Rebecca Macree

Personal information
- Nationality: British (English)
- Born: 19 June 1971 (age 55) Barking, London, England

Sport

Women's singles
- Highest ranking: No. 7 (May 2003)

Medal record
Women's squash
Representing England
World Team Championships
| Gold medal – first place | 2000 Sheffield | Team |
European Team Championships
| Gold medal – first place | 2003 Nottingham | Team |

= Rebecca Macree =

English squash player

Rebecca Claire Macree (born 19 June 1971) is an English former professional squash player. She reached a career high ranking of 7 in the world during May 2003.

== Biography ==
Macree was born deaf, in Barking, London, England. Macree began playing squash at the age of 14 and espite her relatively late start in the sport, she took to the game immediately and quickly began winning junior tournaments. She turned professional in 1993 and despite her disability was able to win 8 titles from 24 final appearances during a 17-year career on the WISPA tour from 1993 to 2005. She represented England in the World Team Squash Championships and European Team Championships. Her greatest achievement was being part of the England team that won the 2000 Women's World Team Squash Championships held in Sheffield.

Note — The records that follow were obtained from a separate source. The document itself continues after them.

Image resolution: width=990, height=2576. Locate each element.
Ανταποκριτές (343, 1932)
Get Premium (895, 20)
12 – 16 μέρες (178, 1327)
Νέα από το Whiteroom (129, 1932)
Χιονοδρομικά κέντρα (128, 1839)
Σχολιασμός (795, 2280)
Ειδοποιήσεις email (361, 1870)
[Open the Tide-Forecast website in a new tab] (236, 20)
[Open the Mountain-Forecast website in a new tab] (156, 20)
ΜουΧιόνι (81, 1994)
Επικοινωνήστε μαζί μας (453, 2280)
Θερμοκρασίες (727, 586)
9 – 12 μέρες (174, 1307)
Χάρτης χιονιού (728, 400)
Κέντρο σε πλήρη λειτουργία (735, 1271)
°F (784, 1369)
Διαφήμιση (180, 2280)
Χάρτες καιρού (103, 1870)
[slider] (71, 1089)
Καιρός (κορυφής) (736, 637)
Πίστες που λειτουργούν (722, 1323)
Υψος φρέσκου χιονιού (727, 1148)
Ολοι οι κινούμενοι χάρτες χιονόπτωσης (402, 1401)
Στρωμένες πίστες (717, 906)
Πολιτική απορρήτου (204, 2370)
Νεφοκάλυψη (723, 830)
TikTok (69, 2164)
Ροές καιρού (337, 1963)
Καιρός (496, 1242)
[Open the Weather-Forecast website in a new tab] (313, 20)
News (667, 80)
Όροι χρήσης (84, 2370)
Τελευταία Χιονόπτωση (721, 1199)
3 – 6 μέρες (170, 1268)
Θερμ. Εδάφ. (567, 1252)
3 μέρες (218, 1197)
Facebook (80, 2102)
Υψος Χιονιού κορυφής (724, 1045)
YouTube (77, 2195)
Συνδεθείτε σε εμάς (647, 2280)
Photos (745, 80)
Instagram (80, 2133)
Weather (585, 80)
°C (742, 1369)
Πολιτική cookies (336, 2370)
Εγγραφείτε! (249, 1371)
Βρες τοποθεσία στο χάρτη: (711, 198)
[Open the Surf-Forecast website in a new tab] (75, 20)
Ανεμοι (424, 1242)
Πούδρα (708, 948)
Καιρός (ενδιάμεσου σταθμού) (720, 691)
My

Her achievements place her among the world's most successful hearing-impaired athletes.

Macree won a gold medal for the England women's national squash team at the 2003 European Squash Team Championships in Nottingham.

Throughout her career, Macree was known for being a very combative and forthright player, prone to occasional fits of temper on the court. In 2002, she received a 42-day ban from the Women's International Squash Players Association following a heated exchange with a referee at the Singapore Open which ended with Macree calling the official a "Tosser".